Scan the data below and work out how many of its lines contain the word "will". Give only that number.
═══ Excerpted data ═══
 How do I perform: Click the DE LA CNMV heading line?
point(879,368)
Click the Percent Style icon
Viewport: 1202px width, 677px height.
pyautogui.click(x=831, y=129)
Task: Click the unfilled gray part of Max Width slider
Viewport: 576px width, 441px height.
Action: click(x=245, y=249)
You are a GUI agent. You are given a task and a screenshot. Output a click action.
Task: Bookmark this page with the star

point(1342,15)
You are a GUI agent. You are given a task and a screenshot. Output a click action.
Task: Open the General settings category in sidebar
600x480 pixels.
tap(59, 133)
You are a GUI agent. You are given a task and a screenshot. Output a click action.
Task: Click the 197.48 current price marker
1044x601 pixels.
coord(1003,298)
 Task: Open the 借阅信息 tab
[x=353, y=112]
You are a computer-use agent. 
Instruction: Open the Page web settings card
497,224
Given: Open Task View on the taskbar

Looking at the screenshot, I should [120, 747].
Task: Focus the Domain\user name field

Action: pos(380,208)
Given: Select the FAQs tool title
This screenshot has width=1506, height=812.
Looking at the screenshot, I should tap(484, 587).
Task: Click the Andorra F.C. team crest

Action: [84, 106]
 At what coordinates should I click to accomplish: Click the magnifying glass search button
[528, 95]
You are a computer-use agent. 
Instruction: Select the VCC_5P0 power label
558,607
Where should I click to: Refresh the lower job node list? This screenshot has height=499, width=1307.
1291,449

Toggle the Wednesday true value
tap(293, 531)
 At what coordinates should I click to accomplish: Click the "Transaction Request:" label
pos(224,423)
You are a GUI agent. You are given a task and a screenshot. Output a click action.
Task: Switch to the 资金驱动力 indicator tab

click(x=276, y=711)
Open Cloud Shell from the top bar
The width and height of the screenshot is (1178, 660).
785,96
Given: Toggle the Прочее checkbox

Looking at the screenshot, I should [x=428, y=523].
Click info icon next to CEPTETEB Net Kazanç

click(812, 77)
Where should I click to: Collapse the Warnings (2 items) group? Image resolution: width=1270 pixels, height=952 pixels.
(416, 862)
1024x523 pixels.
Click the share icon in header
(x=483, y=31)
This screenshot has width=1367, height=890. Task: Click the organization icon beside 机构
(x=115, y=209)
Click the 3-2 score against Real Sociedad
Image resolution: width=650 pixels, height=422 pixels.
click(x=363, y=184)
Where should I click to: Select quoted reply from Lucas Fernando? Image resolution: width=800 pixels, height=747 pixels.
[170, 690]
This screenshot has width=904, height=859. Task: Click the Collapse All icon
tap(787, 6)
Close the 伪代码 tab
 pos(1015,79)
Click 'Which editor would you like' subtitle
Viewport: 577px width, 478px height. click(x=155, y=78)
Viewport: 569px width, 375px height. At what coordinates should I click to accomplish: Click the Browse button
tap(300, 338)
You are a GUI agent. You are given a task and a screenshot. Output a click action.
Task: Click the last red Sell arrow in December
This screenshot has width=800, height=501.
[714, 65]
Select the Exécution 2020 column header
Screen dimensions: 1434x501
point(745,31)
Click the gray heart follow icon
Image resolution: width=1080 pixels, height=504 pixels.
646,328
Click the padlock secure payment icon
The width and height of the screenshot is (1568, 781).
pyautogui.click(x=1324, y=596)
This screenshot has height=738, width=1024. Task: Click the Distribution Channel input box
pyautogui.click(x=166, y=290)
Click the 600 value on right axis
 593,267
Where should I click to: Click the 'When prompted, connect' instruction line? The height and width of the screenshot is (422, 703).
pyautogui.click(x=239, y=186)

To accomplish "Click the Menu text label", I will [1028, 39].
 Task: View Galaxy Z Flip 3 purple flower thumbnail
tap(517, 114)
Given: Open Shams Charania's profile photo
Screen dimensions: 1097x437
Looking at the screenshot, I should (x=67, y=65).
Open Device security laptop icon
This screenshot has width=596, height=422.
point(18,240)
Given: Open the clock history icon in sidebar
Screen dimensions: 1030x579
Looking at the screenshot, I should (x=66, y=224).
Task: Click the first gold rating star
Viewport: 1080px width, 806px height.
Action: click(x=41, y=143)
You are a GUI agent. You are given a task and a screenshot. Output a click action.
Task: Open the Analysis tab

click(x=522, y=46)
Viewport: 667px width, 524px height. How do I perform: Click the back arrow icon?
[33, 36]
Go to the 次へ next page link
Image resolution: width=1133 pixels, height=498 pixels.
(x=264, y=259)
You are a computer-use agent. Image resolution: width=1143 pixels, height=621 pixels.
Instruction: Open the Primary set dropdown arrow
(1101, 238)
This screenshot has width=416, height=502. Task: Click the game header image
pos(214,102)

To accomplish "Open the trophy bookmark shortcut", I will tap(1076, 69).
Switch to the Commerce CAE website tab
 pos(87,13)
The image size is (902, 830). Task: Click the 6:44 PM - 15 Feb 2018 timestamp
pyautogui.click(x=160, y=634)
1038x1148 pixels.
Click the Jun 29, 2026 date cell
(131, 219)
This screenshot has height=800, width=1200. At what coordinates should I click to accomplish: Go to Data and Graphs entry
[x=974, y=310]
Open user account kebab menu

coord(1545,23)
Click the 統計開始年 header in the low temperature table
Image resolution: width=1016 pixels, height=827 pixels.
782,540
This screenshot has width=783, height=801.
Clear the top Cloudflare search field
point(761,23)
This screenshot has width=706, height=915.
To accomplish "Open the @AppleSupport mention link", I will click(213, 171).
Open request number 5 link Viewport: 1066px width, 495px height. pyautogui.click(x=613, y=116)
═══
* [The answer] 3